² Johns Hopkins School of Medicine, Johns Hopkins University, Baltimore, MD, USA.
³ Department of Epidemiology and the Welch Center for Prevention, Epidemiology, and Clinical Research, Johns Hopkins Bloomberg School of Public Health, Baltimore, MD, USA.
⁴ Department of Pathology, University of Maryland School of Medicine, Baltimore,aryland, USA.

Abstract

Objective: High sensitivity cardiac troponin (hs-cTn) may be useful to monitor residual risk in secondary prevention.

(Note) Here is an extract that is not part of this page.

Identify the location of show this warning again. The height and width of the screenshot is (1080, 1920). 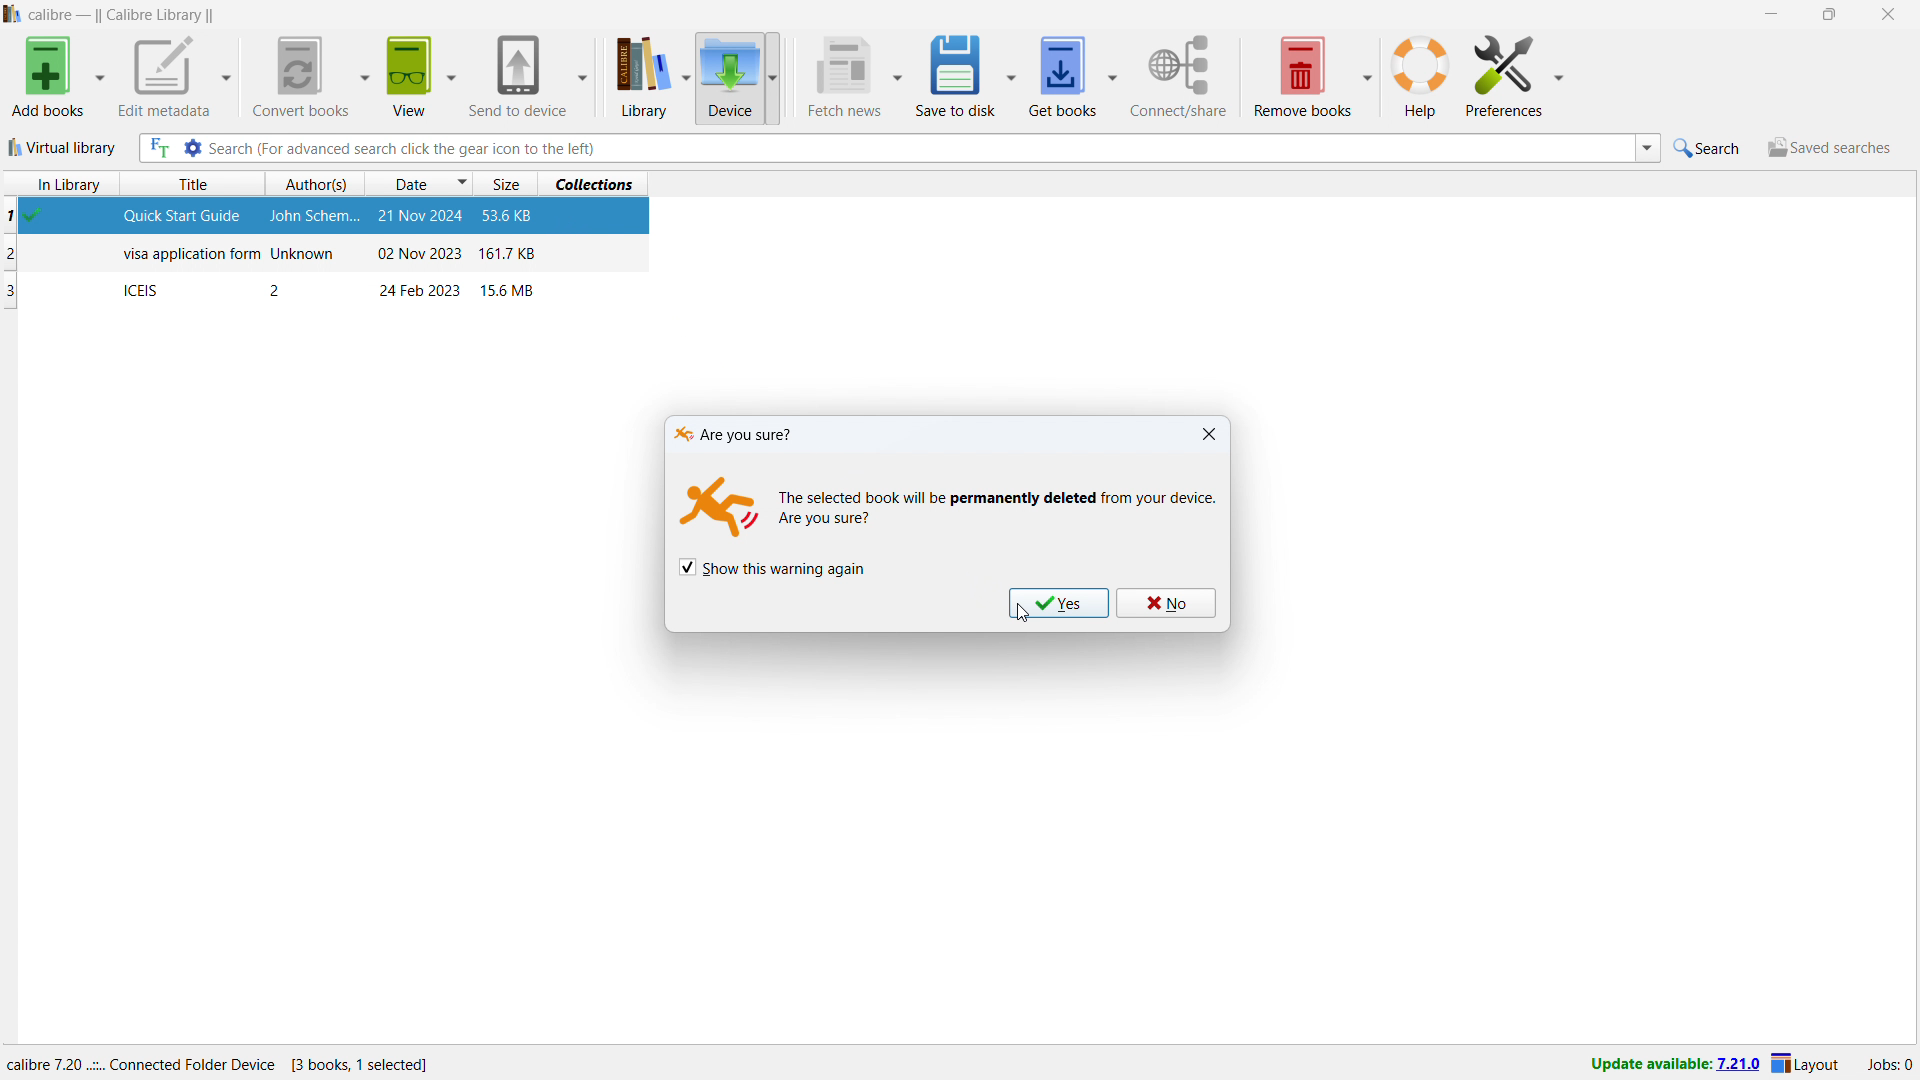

Our objective was to study the correlations and comparative associations with mortality of four hs-cTn assays in US adults with known cardiovascular disease (CVD).

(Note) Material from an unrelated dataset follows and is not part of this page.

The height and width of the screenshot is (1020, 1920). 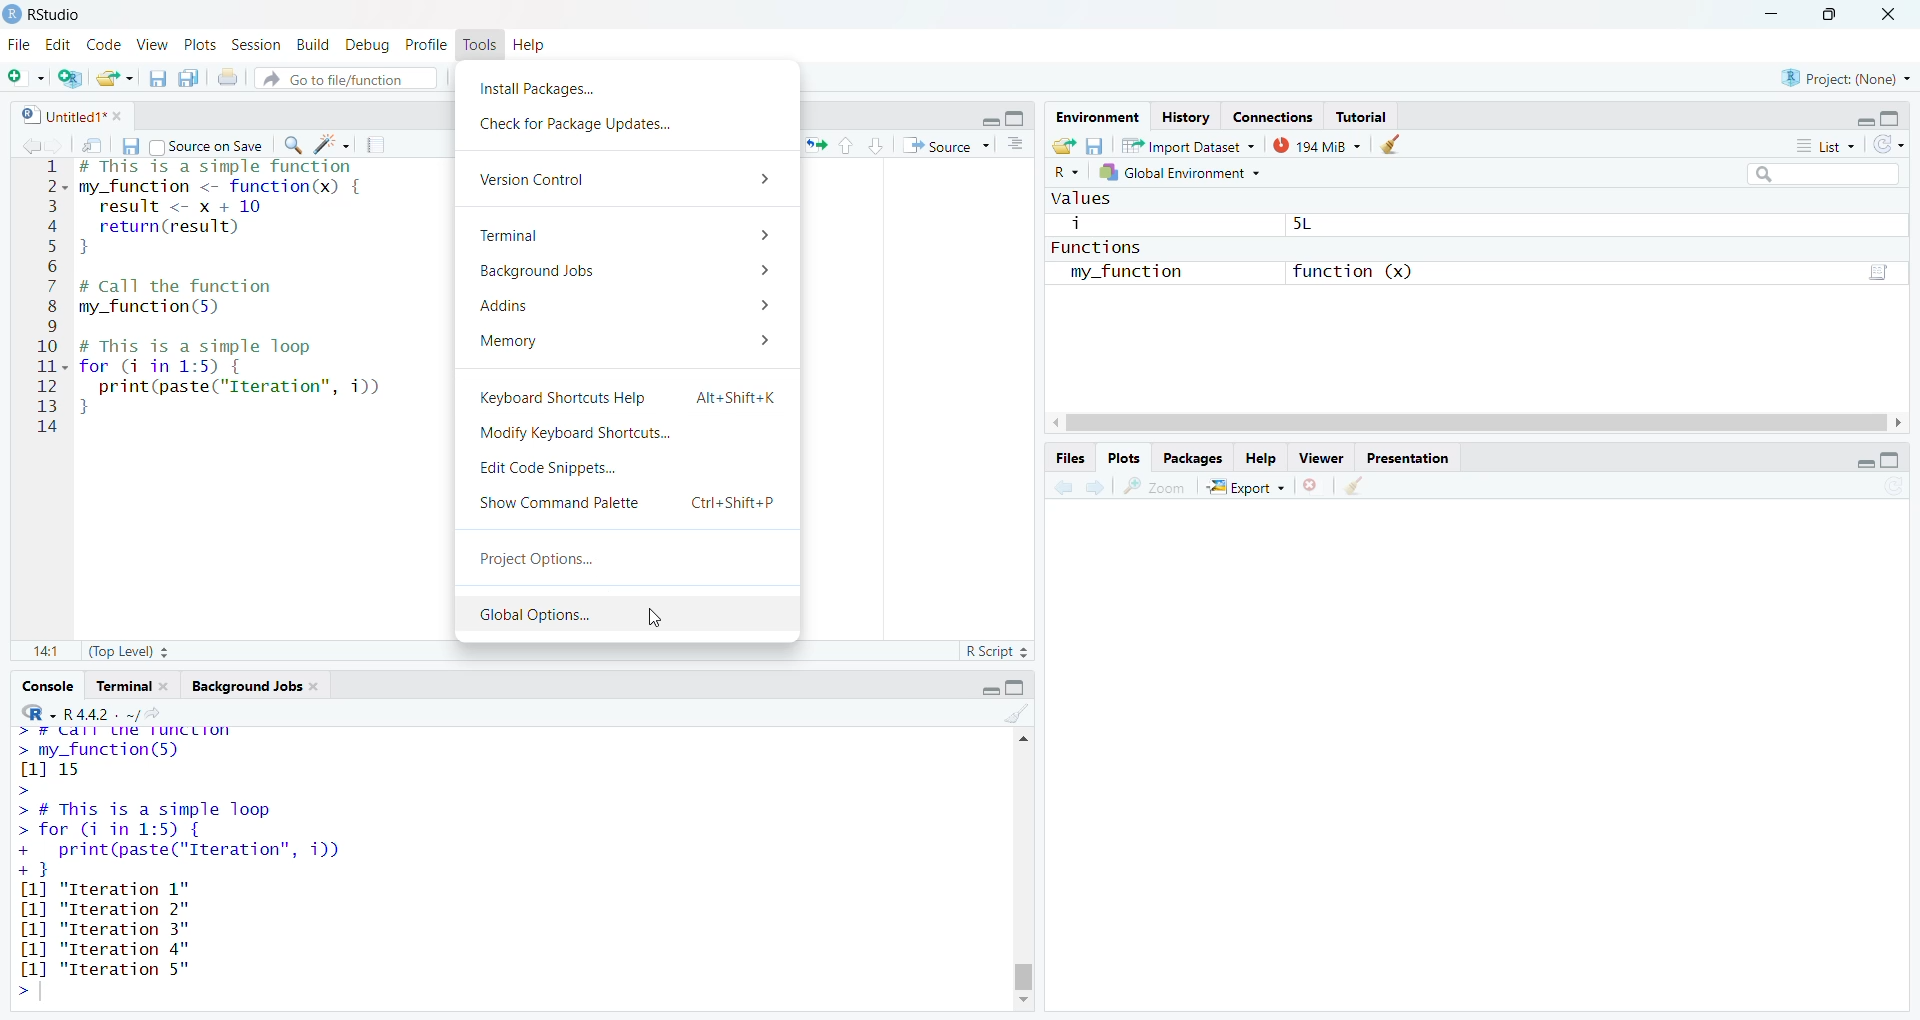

Methods: We studied 1,211 adults with a history of CVD who participated in the National Health and Nutrition Examination Survey (NHANES) 1999-2004. Using stored samples, we measured hs-cTnT (Roche) and three hs-cTnI assays (Abbott, Siemens, and Ortho). Outcomes were all-cause and CVD mortality, with follow-up through December 31, 2019.

Results: Mean age was 64 years, 48 % were female, and 80 % identified as non-Hispanic White. Pearson's correlation coefficients between hs-cTn assays ranged from 0.67 to 0.85. There were 848 deaths (365 from CVD). Among adults with a history of prior non-fatal CVD, each hs-cTn assay (log-transformed, per 1-SD) was independently associated with CVD death (HRs ranging from 1.55 to 2.16 per 1-SD, all p-values <0.05) and with all-cause death (HRs ranging from 1.31 to 1.62 per 1-SD, all p-values <0.05). Associations of hs-cTnT and all-cause and CVD death remained significant after adjusting for hs-cTnI (and vice versa). Associations between hs-cTnI and CVD death remained significant after mutually adjusting for other individual hs-cTnI assays: e.g., HR 2.21 (95 % CI 1.60, 3.05) for Ortho (hs-cTnI) after adjustment for Siemens (hs-cTnI) and HR 1.81 (95 % CI 1.35, 2.43) for Ortho (hs-cTnI) after adjustment for Abbott (hs-cTnI).

Conclusion: In US adults with a history of CVD, we found modest correlations between 4 hs-cTn assays. All assays were associated with all-cause and CVD mortality. The hs-cTnT assay was associated with mortality independent of the hs-cTnI assays. Hs-cTnI assays also appeared to be independent of each other. Thus, hs-cTn assays may provide distinct information for residual risk in secondary prevention adults.

Keywords: Biomarkers; Cardiovascular disease; High-sensitivity; NHANES; Secondary prevention; Troponin.